La nuit des nominations pour les Prix du cinéma suisse – qui seront décernés le 6 mars à Lucerne – s’est déroulée mercredi soir dans le cadre des Journées de Soleure. Une cérémonie, grosse bastringue enluminée comme un sapin de Noël déséché, qui a son importance pour les cinéastes, producteurs, scénaristes, musiciens et comédiens helvétiques: selon un esprit fédéraliste qui rappelle les grandes heures de L’Ecole des fans (à la fin, tout le monde gagne), c’est à ce stade que des chèques sont distribués: tous les nominés repartent avec une somme d’argent conséquente, les vainqueurs, en mars, devant se contenter de la statuette nommée Quartz et de la reconnaissance de leurs pairs (en attendant que le public, un jour lointain peut-être, soit attisé par les Quartz comme il l’est par les Oscars ou la Palme dor).

Ce qui a été couronné surtout, mercredi soir, c’est la fin d’une ambiguité. L’an dernier, la nouvelle Académie du cinéma suisse avait désigné, par vote sur internet, les nominés pour les prix, mais comme, la loi le stipulant, il fallait qu’un jury procède à ces nominations, ce sont en réalité une poignée d’académiciens triés sur le volet qui avaient décidé des nominations, sans prendre en compte les votes sur internet. Résultat: indignation de la centaine d’Académiciens qui avaient dépensé des heures à visionner tous les films suisses de 2008, qui avaient voté, et qui avaient découvert au bout du compte que ce vote n’avait même été considéré. Cette année, il existe toujours un jury, mais celui-ci aura eu une tâche pro forma puisqu’il a simplement signé la liste des nominés effectivement désignés par le vote en ligne.

Les prémisses de toute cette affaire furent que, jusqu’à 2008, les Prix du cinéma suisse étaient de l’entière responsabilité de l’Office fédéral de la culture (OFC).
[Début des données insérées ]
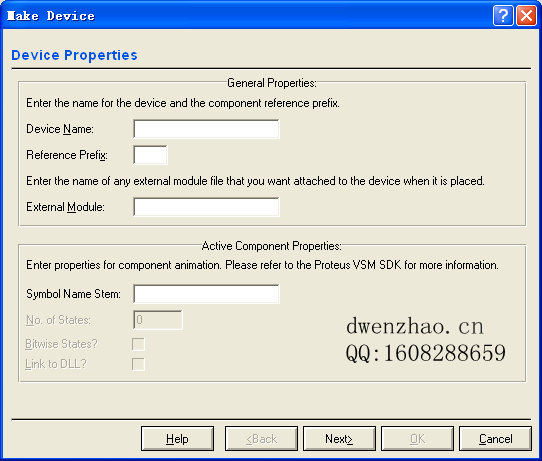Select the External Module input box

(x=206, y=207)
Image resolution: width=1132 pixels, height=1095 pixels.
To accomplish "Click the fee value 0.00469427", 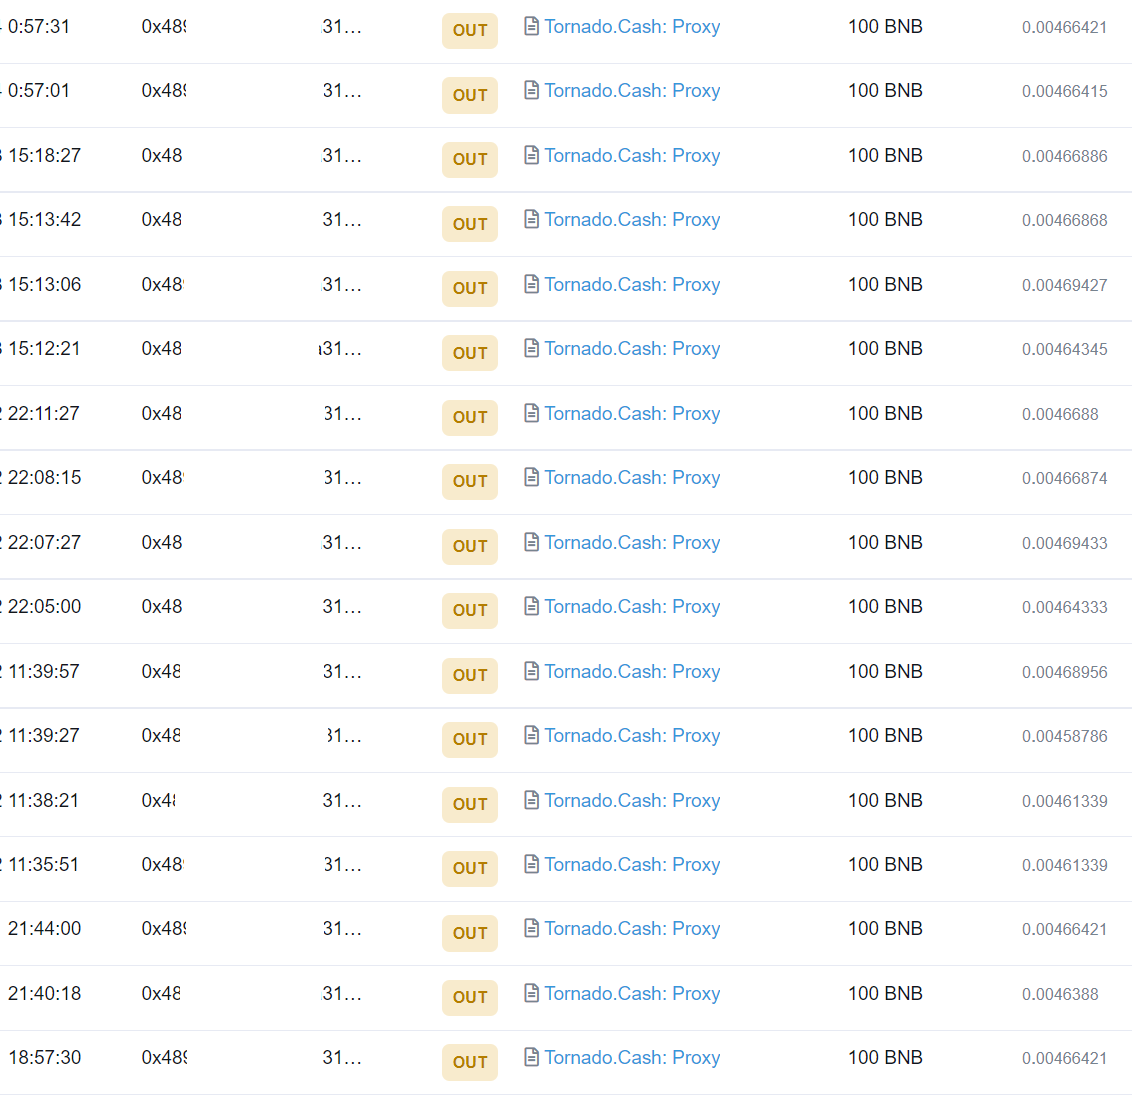I will (x=1064, y=285).
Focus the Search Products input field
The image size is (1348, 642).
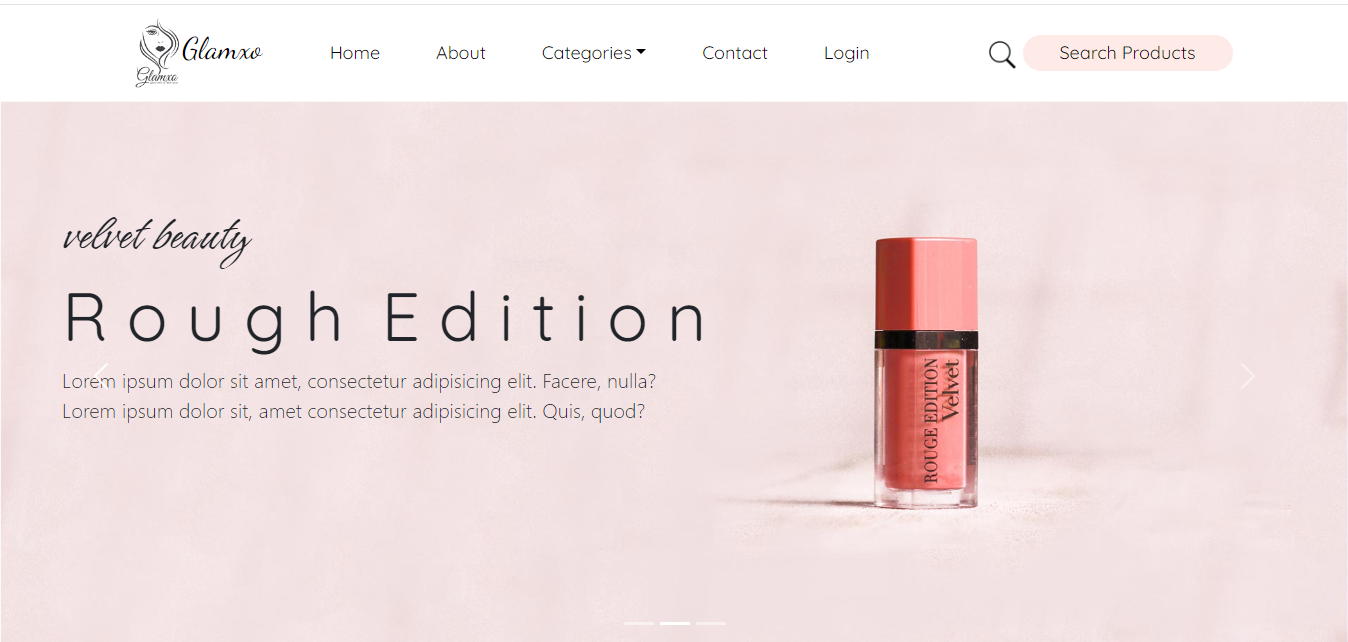1127,53
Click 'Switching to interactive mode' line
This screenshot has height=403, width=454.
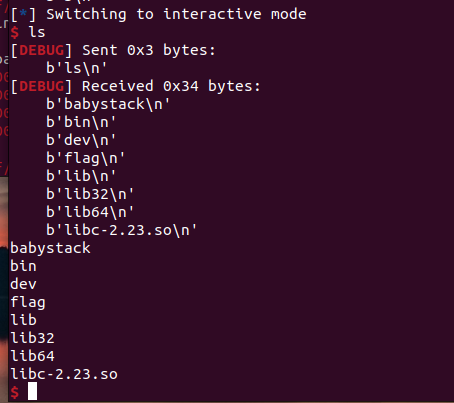pos(176,14)
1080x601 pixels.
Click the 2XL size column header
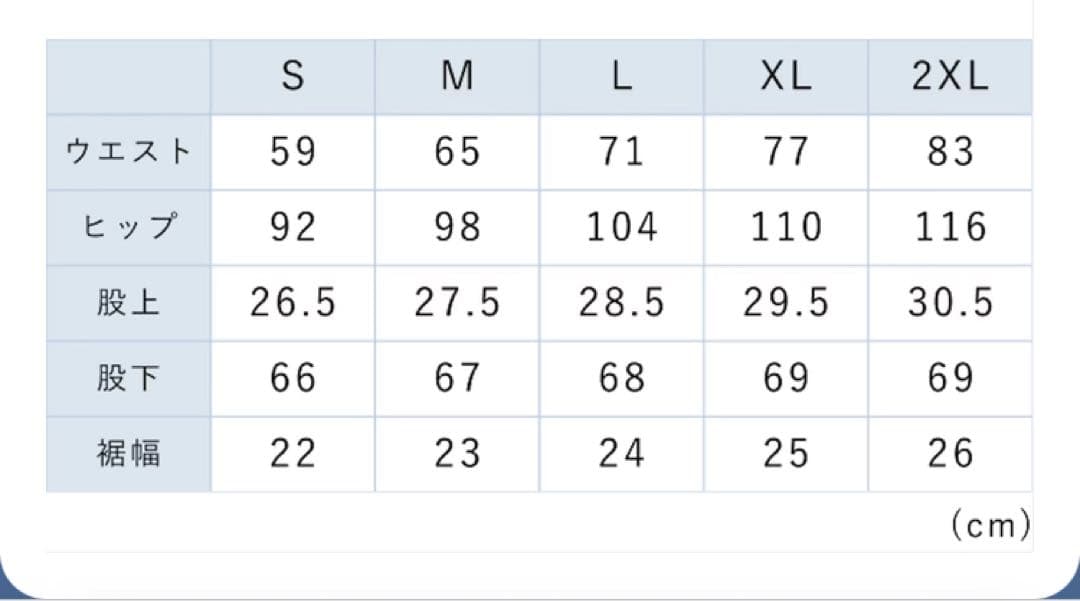point(950,77)
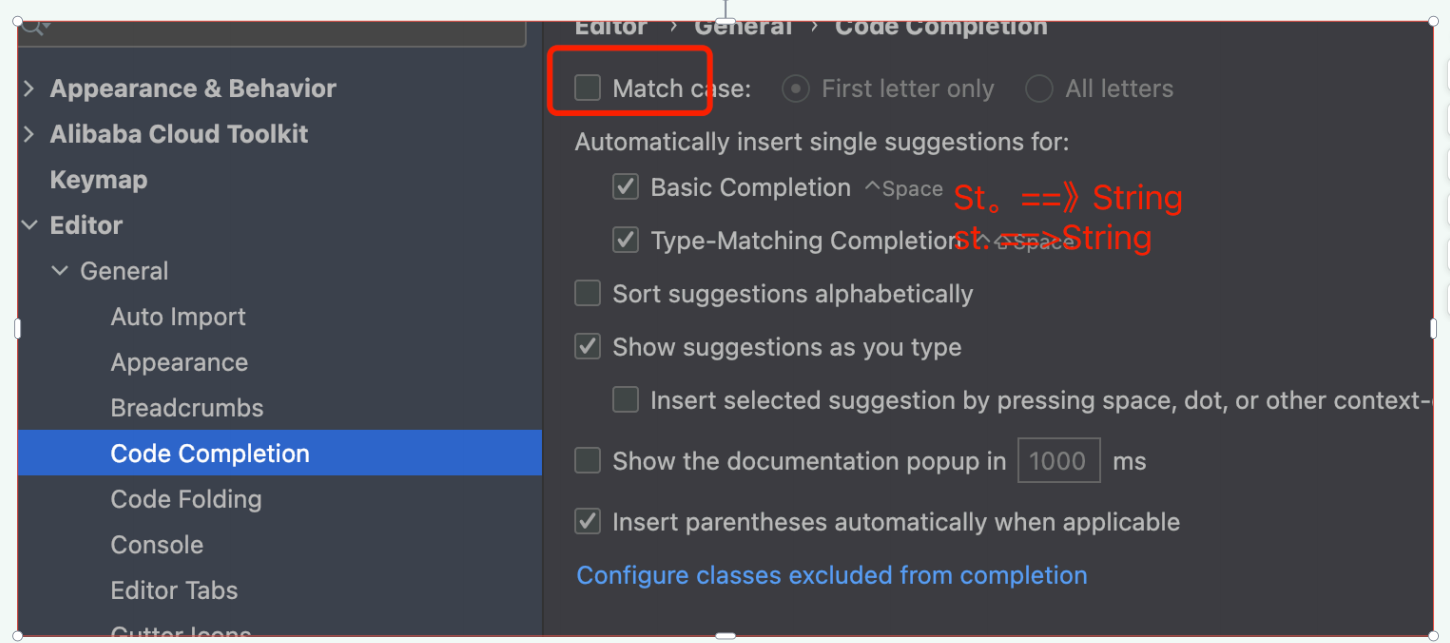Open Code Folding settings item
Viewport: 1450px width, 643px height.
(x=186, y=499)
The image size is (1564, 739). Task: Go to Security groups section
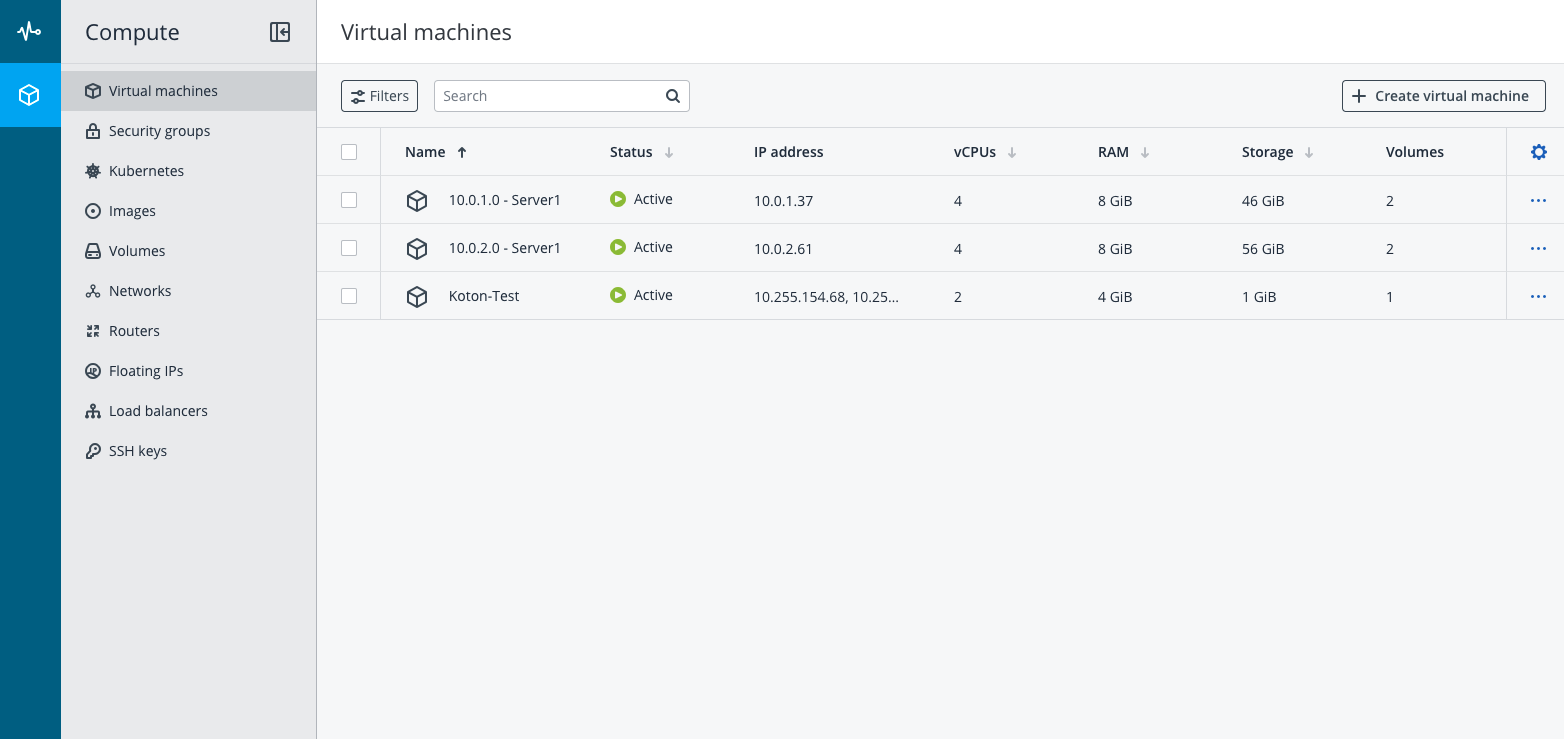point(159,131)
Mais, année après année, la profession soupçonnait les jurys d’être influencés par la pression de la Section cinéma. D’où la création, houleuse, de l’Académie et l’externalisation, par étapes, du Prix. Le président de cette Académie, le cinéaste Fredi M. Murer a rappelé mercredi soir que le processus est encore en cours et que même si l’OFC reste encore une mère qui traite encore le Prix et l’Académie comme ses enfants, il espère que ces oscars suisses gagneront leur totale indépendance dès l’an prochain.

C’est donc dans un climat apaisé, après les difficultés et les tensions qui ont présidé à la création de l’Académie du cinéma suisse depuis 2008, que la Nuit des nominations 2010 a couronné des artistes désignés par vote collectif. Et le palmarès a levé une crainte: que ces votes, qui ne sont soumis à aucune sorte de quota (linguistique ou autre), ne célèbrent que le cinéma de la majorité votante, c’est-à-dire la Suisse alémanique.

Dans le déroulé de la soirée, cette crainte a d’abord été confirmée: tous les courts métrages nominés, ainsi que tous les documentaires, sont alémaniques. Puis l’équilibre s’est imposé, ainsi que l’évidence: dans le domaine de la fiction, ce sont vraiment les meilleurs films des derniers mois, reconnus par les critiques et/ou par le public, qui ont été adoubés. Ainsi que La Disparition de Giulia de Christoph Schaub qui sortira prochainement en Suisse romande (meilleur film, musique, scénario pour l’écrivain Martin Suter, actrice et acteur). Ainsi également, car les Romands ne sont pas en reste, de Coeur animal de Séverine Cornamusaz (film et acteur) et Complices de Frédéric Mermoud (film et scénario). L’exercice de transition de ces nominations aura donc prouvé que la démocratie par le vote collectif a autant de goût quun jury trié sur le volet.